What is asked - Please report every line of the records below that contains the string "resolution". Case counts.

* BEGIN Input rows *

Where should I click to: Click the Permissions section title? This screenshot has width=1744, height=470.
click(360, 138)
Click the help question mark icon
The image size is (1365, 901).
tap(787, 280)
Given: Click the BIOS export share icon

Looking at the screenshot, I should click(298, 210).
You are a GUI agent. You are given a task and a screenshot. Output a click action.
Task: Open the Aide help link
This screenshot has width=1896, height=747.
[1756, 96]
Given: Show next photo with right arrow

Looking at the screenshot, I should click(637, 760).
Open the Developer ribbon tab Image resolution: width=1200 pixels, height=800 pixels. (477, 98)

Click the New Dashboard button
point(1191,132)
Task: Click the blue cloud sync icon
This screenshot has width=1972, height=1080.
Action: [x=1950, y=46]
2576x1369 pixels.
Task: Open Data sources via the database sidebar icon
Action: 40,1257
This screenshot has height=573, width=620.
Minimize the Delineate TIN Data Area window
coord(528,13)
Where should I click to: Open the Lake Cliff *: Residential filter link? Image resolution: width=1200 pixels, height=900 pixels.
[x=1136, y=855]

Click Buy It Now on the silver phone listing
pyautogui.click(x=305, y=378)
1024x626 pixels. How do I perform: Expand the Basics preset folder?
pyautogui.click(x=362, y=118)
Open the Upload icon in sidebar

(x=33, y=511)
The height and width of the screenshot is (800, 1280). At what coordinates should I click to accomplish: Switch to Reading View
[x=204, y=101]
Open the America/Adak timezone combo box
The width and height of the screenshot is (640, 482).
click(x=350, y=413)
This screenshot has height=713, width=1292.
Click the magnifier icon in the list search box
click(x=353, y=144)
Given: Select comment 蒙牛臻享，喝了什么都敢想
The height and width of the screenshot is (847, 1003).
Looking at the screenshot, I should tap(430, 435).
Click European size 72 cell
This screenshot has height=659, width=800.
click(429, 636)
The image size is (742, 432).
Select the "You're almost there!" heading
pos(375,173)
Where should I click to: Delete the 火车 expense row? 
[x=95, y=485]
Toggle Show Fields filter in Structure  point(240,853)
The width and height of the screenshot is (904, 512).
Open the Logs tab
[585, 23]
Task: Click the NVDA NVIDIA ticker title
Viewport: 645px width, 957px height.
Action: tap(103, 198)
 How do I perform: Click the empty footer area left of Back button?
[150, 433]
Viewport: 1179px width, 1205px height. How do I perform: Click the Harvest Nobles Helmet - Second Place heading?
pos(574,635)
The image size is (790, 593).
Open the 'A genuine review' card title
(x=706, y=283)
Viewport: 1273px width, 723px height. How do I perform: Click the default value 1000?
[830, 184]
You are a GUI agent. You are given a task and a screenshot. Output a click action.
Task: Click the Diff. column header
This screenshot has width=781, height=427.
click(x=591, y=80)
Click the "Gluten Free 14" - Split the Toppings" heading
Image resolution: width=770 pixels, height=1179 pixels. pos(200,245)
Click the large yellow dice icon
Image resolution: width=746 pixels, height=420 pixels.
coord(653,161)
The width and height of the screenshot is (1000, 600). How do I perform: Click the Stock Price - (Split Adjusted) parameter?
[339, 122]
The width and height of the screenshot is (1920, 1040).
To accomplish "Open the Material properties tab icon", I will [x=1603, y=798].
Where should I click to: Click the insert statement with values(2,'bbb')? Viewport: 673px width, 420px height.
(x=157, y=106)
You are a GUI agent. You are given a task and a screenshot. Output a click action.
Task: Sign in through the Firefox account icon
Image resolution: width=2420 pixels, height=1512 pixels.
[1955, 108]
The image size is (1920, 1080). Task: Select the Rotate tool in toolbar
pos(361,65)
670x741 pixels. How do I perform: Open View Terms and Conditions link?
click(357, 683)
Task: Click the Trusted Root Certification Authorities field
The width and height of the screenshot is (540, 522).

* END Input rows *

Solution to the exercise -
Open the Developer ribbon tab Image resolution: width=1200 pixels, height=800 pixels. (477, 98)
Where should I click to: Open the Lake Cliff *: Residential filter link? Image resolution: width=1200 pixels, height=900 pixels.
Image resolution: width=770 pixels, height=1179 pixels. pos(200,245)
Image resolution: width=746 pixels, height=420 pixels.
Image resolution: width=2420 pixels, height=1512 pixels.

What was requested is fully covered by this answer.